Escrito por Fundacion Alberto Hurtado

El Ángel anuncia a María la noticia de Isabel, y María se levanta a ayudar al prójimo. Tan pronto es concebido el Verbo de Dios, María se levanta, hace preparativos de viaje y se pone en camino con gran prisa para ayudar al prójimo.

María ha comprendido su actitud de cristiana. Ella es la primera que fue incorporada a Cristo y comprende inmediatamente la lección de la Encarnación: no es digno de la Madre de Dios aferrarse a las prerrogativas de su maternidad para gozar la dulzura de la contemplación, sino que hay que comunicar a Cristo. Su papel es el de comunicar a Jesús a los otros. Sacrifica no los bienes espirituales, pero sí los goces sensibles: lo que ocurre tantas veces en nuestra vida: celebrar la Misa en un galpón, con perros, gallos, cabras… Muy bien, si se trata de comunicar a Cristo, condenación al egoísmo espiritual que rehúsa sacrificar los consuelos cuando el bien de los otros lo pide.

Caridad real: Se levanta y va, y hace de sirvienta tres meses. Caridad real, activa, que no consiste en puro sentimentalismo… dispuesta a prestar servicios reales y que para ello se molesta y se sacrifica.

Servicios difíciles. La Virgen de 15 años, llevando el fruto bendito, parte para esa montaña escarpada, en la cual sitúa Nuestro Señor la escena del Samaritano con el herido, medio muerto por bandidos. ¡¿Excusas?! ¡¡Cuatro días de viaje!! A través de caminos poco seguros. Las dificultades no detienen su caridad. Además, no le han pedido nada. Bastaría aguardar. Nadie se extrañaría. Así razona nuestro egoísmo cuando se trata de hacer servicios.

Parte prontamente: No espera que le avisen. Tan pronto recibe la visita del Ángel, sin esperar que le avisen. ¡Ella, la Madre de Dios, da el primer paso! ¡Qué sincera es María en sus resoluciones! Ha dicho: «He aquí al Esclava del Señor», y lo realiza; recibe el aviso del Ángel, y parte. Este adelantarse en los favores, los duplica. Humilla tanto el pedir. Evitémoslo y sobre todo el prestar los favores de manera brusca, que hace más daño que bien.

Como la Santísima Virgen que parece no darse cuenta que se sacrifica. Sin ostentación, sin recalcar el servicio prestado, sin que a los cinco minutos ya lo sepa toda la comunidad, y quizás toda la ciudad. ¡Más bien, como si yo fuese el beneficiado! ¡Esa es la caridad, esa es la que gana los corazones!
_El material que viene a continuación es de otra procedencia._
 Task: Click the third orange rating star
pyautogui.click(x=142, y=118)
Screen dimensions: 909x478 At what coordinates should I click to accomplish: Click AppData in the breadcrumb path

Un servicio prestado de mal humor, es echado a perder: «¡Dios ama al que da con alegría!» (2Co 9,7). ¡El que da con prontitud, da dos veces! Es el gran secreto del fervor: la prisa y el entusiasmo por hacer el bien.

No refugiarnos detrás de nuestra dignidad, esperando que los otros den el primer paso. La verdadera caridad no piensa sino en la posibilidad de hacer el servicio, como la verdadera humildad no considera aquello por lo que somos superiores, sino por lo que somos inferiores. “Estimando en más cada uno a los otros” (Rom 12,10). Los religiosos imperfectos tienen caridad mezquina. Dan lo menos posible, piensan, discuten, regatean, miran el reloj… El gesto cristiano es amplio, bello, heroico, total. Se da sin medida y sin esperanza de retorno.